TREŚĆ ZADANIA 1 —
Przepisz dokładnie fragment artykułu o Bartoszu Zmarzliku, zaczynając od słów "Tegoroczne mistrzostwa świata", a kończąc na słowach "i być skuteczniejszym.".
TREŚĆ ZADANIA 2 —
Wypisz bez zmian wiersze listingu, zaczynając od wiersza zawierającego "You are a computer-use", a kończąc na końcu listingu. Obrazy pomiń.

FRAGMENT TEKSTU —
******

Popularne dyscypliny
Dyscypliny
Pokaż wszystko

Bartosz Zmarzlik w wywiadzie z Eurosportem przed startem Speedway Grand Prix 2024

Eurosport
📝Eurosport

21/04/2024, 06:16 GMT+2

Już ma na koncie cztery tytuły indywidualnego mistrza świata, ale ani myśli rezygnować z marzeń i walki o piąty. Na tydzień przed startem nowego sezonu żużlowego cyklu Grand Prix Bartosz Zmarzlik w wywiadzie z Eurosportem podkreśla, że wciąż może poprawić się w wielu aspektach.

Zmarzlik: kocham to, co robię

Tegoroczne mistrzostwa świata składają się z jedenastu eliminacji. Rozpoczną się już 27 kwietnia w chorwackim Goricanie, a zakończą 28 września w Toruniu. Aż cztery turnieje odbędą się w Polsce - także w Gorzowie Wlkp. i Wrocławiu. Tytułu broni oczywiście Zmarzlik, który ma ochotę na kolejny tytuł.
picture

Bartosz Zmarzlik odebrał medal mistrza świata. Dekoracja po GP w Toruniu

Mateusz Kędzierski, Eurosport: Wiem, że twoim celem jest ciągły rozwój. Jako czterokrotny indywidualny mistrz świata, co możesz zrobić, by stać się jeszcze lepszym żużlowcem?
Bartosz Zmarzlik: Dlatego to powtarzam, bo czuję się jeszcze młody i jest jeszcze wiele rzeczy do poprawy czy udoskonalenia. Bardzo kocham moją pasję i jednocześnie pracę. Każdego dnia warto mieć nowy pomysł i nowy cel, by przenieść je na tory oraz punkty i być skuteczniejszym.
A gdzie konkretnie widzisz pole do poprawy?
Wszędzie, bo takie są moje odczucia. Nad każdym elementem warto się skupić i po prostu starać się poprawiać, by wszystko jeszcze bardziej wyżyłować i być bardziej systematycznym, by być lepszym startowcem oraz technikiem, by w niektórych sytuacjach być lepszym strategiem. Chcę, żeby moje plany, które próbuję wdrażać, wychodziły w sezonie, a to nie jest takie proste bez odpowiednich przemyśleń i decyzji.

******

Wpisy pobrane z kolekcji
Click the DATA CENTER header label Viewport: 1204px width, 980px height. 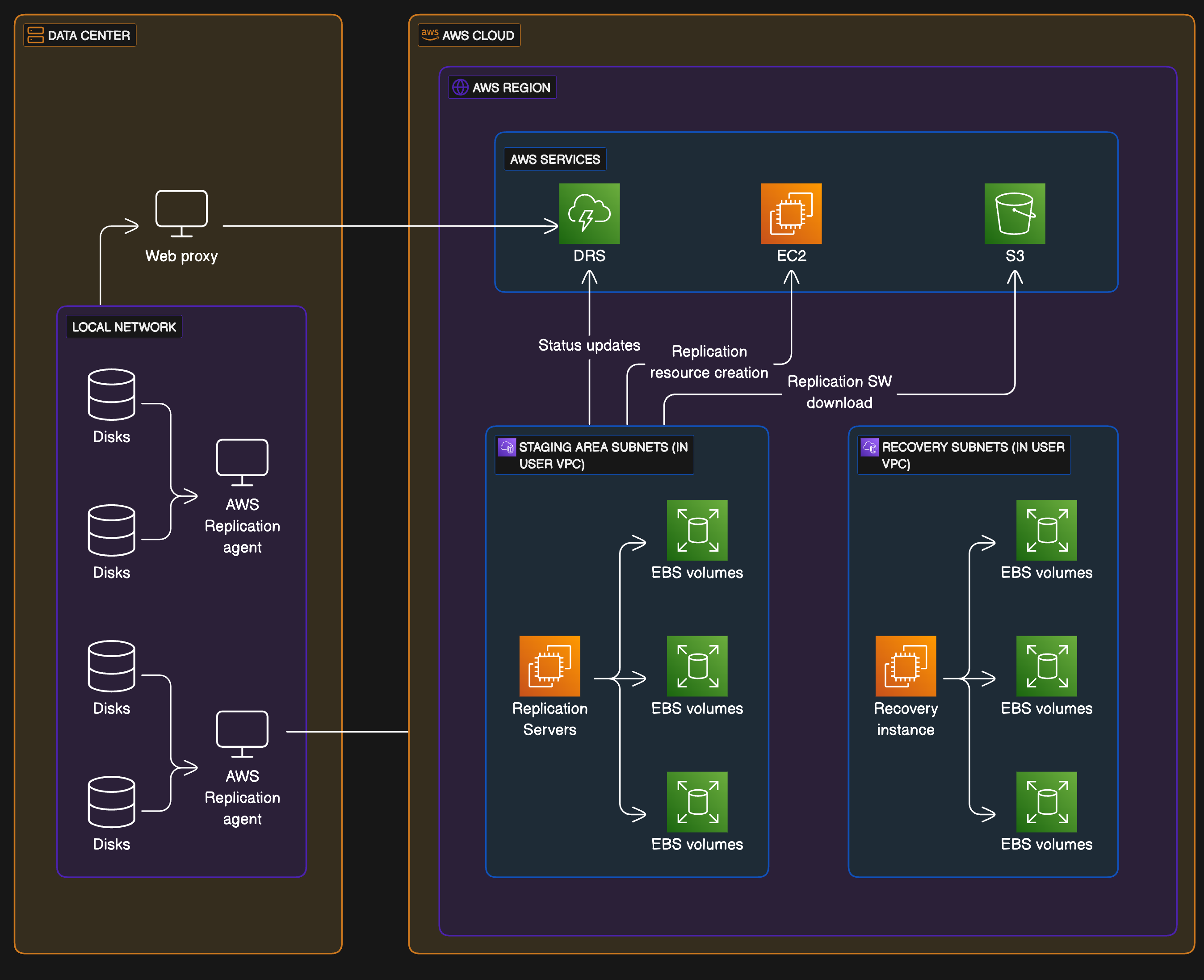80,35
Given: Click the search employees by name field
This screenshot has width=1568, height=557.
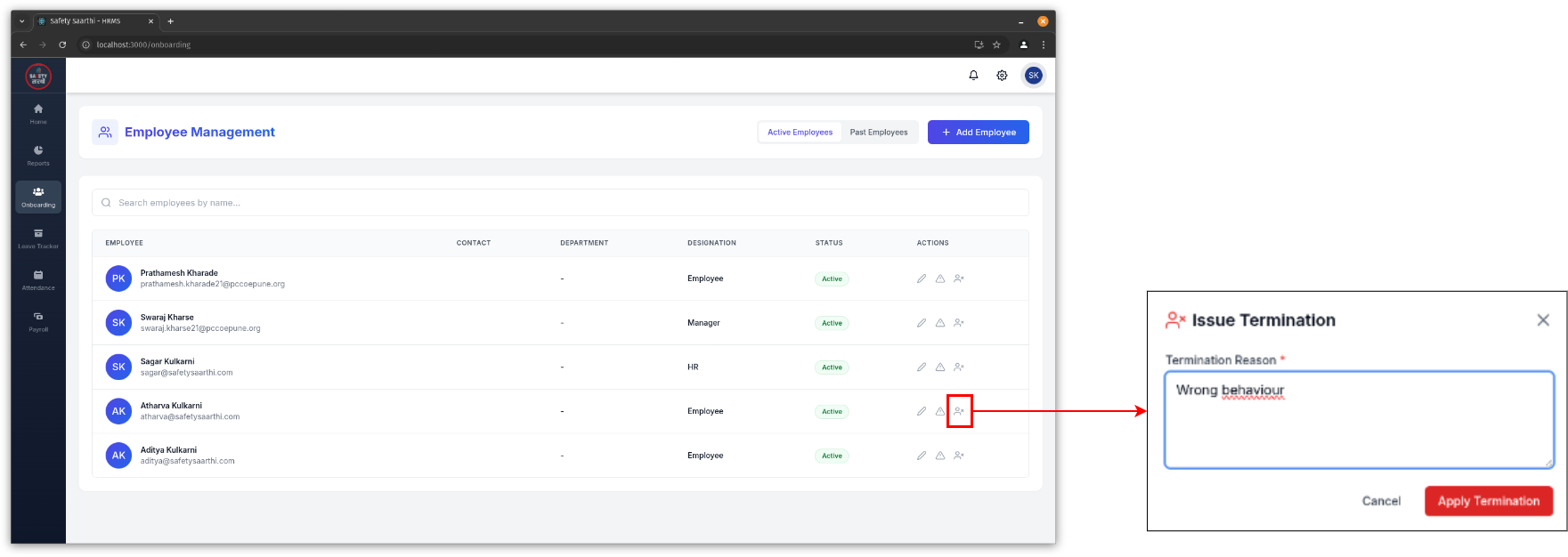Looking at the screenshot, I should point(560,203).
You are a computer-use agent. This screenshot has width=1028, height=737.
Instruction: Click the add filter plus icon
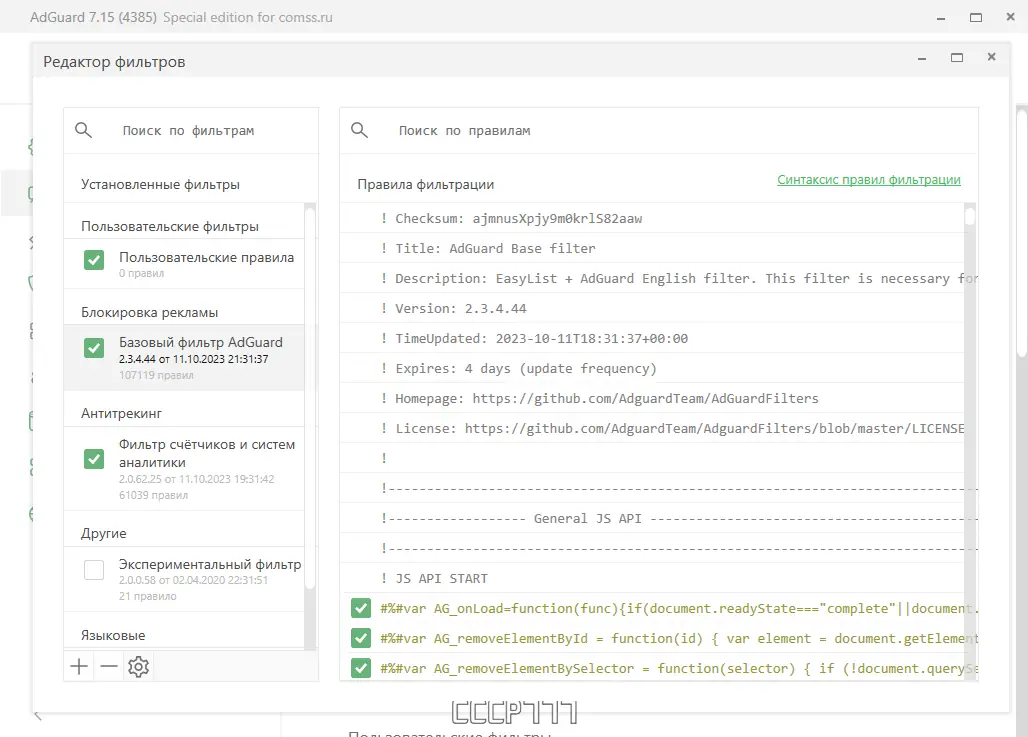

******

WYNIK ĆWICZENIA 1 —
Tegoroczne mistrzostwa świata składają się z jedenastu eliminacji. Rozpoczną się już 27 kwietnia w chorwackim Goricanie, a zakończą 28 września w Toruniu. Aż cztery turnieje odbędą się w Polsce - także w Gorzowie Wlkp. i Wrocławiu. Tytułu broni oczywiście Zmarzlik, który ma ochotę na kolejny tytuł.
picture

Bartosz Zmarzlik odebrał medal mistrza świata. Dekoracja po GP w Toruniu

Mateusz Kędzierski, Eurosport: Wiem, że twoim celem jest ciągły rozwój. Jako czterokrotny indywidualny mistrz świata, co możesz zrobić, by stać się jeszcze lepszym żużlowcem?
Bartosz Zmarzlik: Dlatego to powtarzam, bo czuję się jeszcze młody i jest jeszcze wiele rzeczy do poprawy czy udoskonalenia. Bardzo kocham moją pasję i jednocześnie pracę. Każdego dnia warto mieć nowy pomysł i nowy cel, by przenieść je na tory oraz punkty i być skuteczniejszym.

WYNIK ĆWICZENIA 2 —
You are a computer-use agent. This screenshot has width=1028, height=737.
Instruction: Click the add filter plus icon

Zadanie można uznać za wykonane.